Quant à l'arpitan (autrefois francoprovençal), on a tenté longtemps de résoudre le problème au niveau de chaque « patois », en adoptant des graphies strictement phonétiques et locales. Cela empêchait l'intercompréhension écrite. Pour résoudre ce problème, en 1998 le Dr Dominich Stich a inventée l'Orthographe de Référence. Cette graphie a été fortement soutenue par l'Alliance culturelle arpitane et a été adoptée par plusieurs « patoisants », pour écrire des textes courants dans les journaux, sur internet et les publications à public non spécialisé.

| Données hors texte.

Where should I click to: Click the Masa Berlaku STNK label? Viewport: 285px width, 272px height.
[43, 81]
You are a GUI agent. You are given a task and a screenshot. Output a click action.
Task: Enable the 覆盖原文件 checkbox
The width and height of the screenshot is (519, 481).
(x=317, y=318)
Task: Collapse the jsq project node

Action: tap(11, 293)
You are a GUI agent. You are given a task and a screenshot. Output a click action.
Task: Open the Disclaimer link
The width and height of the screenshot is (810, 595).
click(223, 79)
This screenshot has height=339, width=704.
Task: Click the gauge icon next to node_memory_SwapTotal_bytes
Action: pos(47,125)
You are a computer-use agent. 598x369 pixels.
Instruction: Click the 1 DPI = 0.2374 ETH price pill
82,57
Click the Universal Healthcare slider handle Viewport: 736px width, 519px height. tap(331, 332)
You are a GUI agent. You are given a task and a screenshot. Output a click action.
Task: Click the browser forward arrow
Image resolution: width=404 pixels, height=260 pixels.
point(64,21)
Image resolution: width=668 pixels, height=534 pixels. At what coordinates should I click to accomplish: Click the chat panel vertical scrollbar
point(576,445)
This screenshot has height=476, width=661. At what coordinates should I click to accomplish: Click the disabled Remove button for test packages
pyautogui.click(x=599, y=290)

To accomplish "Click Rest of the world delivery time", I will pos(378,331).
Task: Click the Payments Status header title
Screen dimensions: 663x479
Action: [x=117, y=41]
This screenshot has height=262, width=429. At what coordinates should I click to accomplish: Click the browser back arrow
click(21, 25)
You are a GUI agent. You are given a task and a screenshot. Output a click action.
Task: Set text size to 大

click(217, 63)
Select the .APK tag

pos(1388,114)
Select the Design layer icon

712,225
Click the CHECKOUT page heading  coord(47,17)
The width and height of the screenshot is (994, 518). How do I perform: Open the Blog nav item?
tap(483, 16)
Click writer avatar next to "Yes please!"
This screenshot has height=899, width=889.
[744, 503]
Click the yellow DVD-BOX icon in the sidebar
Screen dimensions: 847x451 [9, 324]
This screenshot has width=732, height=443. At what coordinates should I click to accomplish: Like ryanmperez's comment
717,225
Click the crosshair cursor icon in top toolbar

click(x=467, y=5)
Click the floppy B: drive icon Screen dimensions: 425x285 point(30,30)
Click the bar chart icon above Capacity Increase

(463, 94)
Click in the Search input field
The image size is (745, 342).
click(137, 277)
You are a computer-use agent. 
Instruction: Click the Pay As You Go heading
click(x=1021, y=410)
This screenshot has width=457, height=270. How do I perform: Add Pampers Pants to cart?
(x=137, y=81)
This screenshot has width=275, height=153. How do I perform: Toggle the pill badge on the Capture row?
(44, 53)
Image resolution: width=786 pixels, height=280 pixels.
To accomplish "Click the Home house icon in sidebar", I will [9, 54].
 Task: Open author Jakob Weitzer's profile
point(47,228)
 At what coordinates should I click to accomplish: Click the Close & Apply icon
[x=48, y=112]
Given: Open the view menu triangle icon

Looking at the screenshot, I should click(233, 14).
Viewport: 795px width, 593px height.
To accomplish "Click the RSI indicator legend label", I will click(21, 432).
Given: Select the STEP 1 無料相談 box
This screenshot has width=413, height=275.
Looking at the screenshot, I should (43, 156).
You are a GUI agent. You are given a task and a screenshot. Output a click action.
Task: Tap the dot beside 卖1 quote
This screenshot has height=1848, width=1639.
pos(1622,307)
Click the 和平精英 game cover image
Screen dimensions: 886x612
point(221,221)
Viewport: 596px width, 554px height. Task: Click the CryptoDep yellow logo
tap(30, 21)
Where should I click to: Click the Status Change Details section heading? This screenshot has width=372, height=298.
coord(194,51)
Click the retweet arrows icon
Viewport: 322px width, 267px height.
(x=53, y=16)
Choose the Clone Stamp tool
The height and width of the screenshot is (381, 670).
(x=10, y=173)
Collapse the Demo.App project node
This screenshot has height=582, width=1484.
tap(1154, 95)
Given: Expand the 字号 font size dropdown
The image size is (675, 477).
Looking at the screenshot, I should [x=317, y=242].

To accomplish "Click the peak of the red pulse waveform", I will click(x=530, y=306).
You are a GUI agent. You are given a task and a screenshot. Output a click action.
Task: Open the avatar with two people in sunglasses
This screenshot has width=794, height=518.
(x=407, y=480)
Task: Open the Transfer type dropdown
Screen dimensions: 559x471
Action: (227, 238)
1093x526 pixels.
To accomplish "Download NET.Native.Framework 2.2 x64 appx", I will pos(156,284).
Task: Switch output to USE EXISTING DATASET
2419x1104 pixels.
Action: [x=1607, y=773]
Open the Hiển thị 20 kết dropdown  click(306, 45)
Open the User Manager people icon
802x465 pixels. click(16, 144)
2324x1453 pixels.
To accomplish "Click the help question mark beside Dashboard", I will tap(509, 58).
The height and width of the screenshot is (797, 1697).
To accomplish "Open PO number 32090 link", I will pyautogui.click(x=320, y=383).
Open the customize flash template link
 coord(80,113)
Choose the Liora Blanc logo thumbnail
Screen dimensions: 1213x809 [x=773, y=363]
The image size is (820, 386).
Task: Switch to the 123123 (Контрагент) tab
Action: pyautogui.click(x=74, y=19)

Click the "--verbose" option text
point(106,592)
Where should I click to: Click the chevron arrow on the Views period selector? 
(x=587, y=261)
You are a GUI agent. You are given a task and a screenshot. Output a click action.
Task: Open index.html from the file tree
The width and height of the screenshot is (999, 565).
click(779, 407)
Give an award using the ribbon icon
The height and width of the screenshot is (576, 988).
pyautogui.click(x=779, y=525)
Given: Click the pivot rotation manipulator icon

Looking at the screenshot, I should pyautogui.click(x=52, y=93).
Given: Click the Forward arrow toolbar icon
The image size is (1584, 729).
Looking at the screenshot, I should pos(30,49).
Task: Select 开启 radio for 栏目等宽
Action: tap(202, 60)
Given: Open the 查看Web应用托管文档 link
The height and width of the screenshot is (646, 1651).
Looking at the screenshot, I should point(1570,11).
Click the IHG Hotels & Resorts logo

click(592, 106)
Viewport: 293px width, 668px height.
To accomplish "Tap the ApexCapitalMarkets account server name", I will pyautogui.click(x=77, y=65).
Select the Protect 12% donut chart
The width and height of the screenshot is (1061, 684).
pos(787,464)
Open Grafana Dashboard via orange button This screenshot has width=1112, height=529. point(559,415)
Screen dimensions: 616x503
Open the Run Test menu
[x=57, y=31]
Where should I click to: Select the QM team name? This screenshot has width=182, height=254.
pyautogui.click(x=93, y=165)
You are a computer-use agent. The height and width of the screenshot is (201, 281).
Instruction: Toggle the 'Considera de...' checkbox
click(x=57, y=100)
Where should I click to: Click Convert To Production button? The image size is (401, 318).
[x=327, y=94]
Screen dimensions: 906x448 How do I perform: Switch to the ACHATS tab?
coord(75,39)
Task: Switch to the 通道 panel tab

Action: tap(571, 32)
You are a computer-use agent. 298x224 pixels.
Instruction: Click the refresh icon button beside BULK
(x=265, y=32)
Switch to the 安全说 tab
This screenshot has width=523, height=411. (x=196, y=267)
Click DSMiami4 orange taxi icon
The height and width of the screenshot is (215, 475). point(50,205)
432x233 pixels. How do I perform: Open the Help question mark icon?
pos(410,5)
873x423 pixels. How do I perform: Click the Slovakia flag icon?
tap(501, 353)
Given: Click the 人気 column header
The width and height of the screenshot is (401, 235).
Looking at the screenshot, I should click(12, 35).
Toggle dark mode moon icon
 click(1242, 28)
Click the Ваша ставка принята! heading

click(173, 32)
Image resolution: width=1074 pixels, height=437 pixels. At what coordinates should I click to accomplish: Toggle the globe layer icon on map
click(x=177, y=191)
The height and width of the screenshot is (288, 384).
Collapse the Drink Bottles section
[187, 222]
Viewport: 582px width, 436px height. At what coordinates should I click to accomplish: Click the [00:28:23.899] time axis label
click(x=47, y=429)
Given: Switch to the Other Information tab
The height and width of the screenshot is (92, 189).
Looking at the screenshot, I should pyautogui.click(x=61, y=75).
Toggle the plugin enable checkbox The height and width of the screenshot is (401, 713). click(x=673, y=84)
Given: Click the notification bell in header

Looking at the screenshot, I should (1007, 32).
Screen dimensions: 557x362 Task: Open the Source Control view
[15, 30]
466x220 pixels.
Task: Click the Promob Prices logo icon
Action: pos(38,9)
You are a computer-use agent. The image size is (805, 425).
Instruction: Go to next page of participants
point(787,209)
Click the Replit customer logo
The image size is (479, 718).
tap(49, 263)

Il s'agit d'une orthographe "supradialectale" dans laquelle on écrit plus de choses que ce qu'on entend, comme dans la plupart des langues européenne. Elle permet à chaque locuteur de lire tout en prononçant à la manière de son village. Un peu comme si on avait en français, une personne qui parle en québequois, l'autre en français belge et un autre en français de Rhône-Alpes, mais ils pratiquent pourtant tous la même graphie. Elle permet aussi aux non-arpitans de s'initier à la langue régionale, grâce aux liens avec les orthographes des autres langues latines. Cette orthographe supradialectale ne prétend pas imposer une langue artificielle commune: c'est seulement une notation qui convient à tous les dialectes arpitans. Pour se rapprocher du dialecte local, l'Orthographe de Référence propose sa « graphie serrée ». Cette graphie serrée apporte une touche spécifique à son parler local, à son village, en modifiant légèrement l'orthographe supradialectale. Comme dans toutes les langues développées, les mots se trouvent dans des dictionnaires, conformes selon l'Orthographe de Référence.

Cette Orthographe de Référence peut évoluer dans ses formes, car elle reste encore aujourd'hui perfectible. Après l'Orthographe de Référence autrefois appelée A (O.R.A.), et quelques améliorations, on utilise aujourd'hui une appellation B (O.R.B.). Cela pourrait aboutir à une O.R.C. issue de l'usage de l'ORB, car de plus en plus de gens en découvrent l'intérêt.

Aujourd'hui, ont été traduites plusieurs bandes dessinées (comme les Aventures de Tintin) en arpitan et l'Orthographe de Référence est adoptée par nombre de patoisants sur internet venant de la France, de l'Italie ou la Suisse. Ils communiquent tous dans cette graphie simple, par exemple sur les forums de discussion ou les réseaux sociaux.